Vertically Transferred Immunity in Neonates: Mothers, Mechanisms and Mediators

Abstract

Over the last years, an increasing number of outbreaks of vaccine-preventable infectious diseases has been reported. Besides elderly and immunocompromised individuals, newborns and small infants are most susceptible to infections, as their immune system is still immature. This vulnerability during infancy can be mitigated by the transplacental transfer of pathogen-specific antibodies and other mediators of immunity from mother to the fetus during pregnancy, followed postnatally by breast milk-derived immunity. Since this largely antibody-mediated passive immunity can prevent the newborn from infections, neonatal immunity depends strongly on the maternal concentration of respective specific antibodies during pregnancy. If titers are low or wane rapidly after birth, the protection transferred to the child may not be sufficient to prevent disease. Moreover, emerging concepts propose that mothers may transfer active immunity to the newborns via vertical transfer of pathogen-specific T cells. Overall, a promising strategy to augment and prolong neonatal immunity is to vaccinate the mother before or during pregnancy in order to boost maternal antibody concentrations or availability of specific T cells. Hence, a large number of pre-and postconceptional vaccine trials have been carried out to test and confirm this concept. We here highlight novel insights arising from recent research endeavors on the influence of prenatal maternal vaccination against pathogens that can pose a threat for newborns, such as measles, pertussis, rubella and influenza A. We delineate pathways involved in the transfer of specific maternal antibodies. We also discuss the consequences for children's health and long-term immunity resulting from an adjustment of prenatal vaccination regimes.

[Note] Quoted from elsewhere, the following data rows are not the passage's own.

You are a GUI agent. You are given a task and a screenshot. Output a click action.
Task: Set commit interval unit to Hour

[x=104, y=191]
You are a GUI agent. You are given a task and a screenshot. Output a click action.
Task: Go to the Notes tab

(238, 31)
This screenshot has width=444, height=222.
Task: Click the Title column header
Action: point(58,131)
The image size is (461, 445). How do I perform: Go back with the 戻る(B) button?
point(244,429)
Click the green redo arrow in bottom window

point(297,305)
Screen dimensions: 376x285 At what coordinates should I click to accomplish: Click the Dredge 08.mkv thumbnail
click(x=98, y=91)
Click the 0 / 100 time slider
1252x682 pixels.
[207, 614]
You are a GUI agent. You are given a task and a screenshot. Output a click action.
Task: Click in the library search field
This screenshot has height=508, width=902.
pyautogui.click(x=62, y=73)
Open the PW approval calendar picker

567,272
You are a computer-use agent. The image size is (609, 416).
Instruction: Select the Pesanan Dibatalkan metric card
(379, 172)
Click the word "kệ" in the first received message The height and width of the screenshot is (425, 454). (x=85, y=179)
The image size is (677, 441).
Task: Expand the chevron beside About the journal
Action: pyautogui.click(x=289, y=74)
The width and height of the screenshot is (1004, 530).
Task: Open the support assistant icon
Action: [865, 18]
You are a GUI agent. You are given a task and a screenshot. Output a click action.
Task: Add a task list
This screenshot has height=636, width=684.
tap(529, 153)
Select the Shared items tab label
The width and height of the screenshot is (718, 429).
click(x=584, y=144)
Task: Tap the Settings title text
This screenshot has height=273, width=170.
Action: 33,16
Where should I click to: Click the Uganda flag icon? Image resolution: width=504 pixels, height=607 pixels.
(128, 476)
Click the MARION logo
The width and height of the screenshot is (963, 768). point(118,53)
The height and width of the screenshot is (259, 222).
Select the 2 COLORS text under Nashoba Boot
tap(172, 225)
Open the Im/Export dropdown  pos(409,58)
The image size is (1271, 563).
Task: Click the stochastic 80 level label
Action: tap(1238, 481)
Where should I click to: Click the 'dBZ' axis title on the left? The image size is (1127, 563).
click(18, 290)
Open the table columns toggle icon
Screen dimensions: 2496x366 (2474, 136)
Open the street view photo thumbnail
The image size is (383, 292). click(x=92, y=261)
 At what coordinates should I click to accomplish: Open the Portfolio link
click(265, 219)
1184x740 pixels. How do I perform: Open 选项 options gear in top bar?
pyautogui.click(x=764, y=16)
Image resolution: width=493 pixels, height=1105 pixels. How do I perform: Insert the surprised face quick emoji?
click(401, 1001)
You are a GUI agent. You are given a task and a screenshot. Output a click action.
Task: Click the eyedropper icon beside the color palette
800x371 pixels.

Keywords: FcRn; blunting; breastfeeding; influenza; maternal vaccination; measles; pertussis; rubella.

FIGURE 1

Overview of maternal immunity and recommended vaccinations before, during and after pregnancy as well as consequences for maternal and children’s health.

FIGURE 2

Mechanisms of antibody transfer via placenta and breast tissue. Top: Circulating IgG antibody is taken up into the syncytiotrophoblast cell, where two IgG molecules per FcRn bind at the inner membrane of the acidic endosome. Upon opening of the endosome at the basolateral side of the cell facing the fetal circulation, FcRn releases the IgG molecules due to the increased pH and can then be recycled to perform another transport cycle. Bottom: The joining chain of the dimeric IgA molecule is bound by the polymeric Ig-receptor (pIgR) and both are internalized via endocytosis. At the apical membrane, secretory IgA (sIgA) is being released to the breast milk, as the secretory component of pIgR remains bound to the IgA antibody.

FIGURE 3

Upon exposure of the neonate to vaccine antigens, the antigen is recognized by its specific B cell receptor (BCR). If maternal antibodies are present in the child’s circulation, they bind to the vaccine antigen as well as to the Fc-receptor FcRIIB that is also expressed on B cells. Thus, a cross-link between BCR and FcRIIB is formed, which inhibits antibody production of the B cell in response to antigen recognition.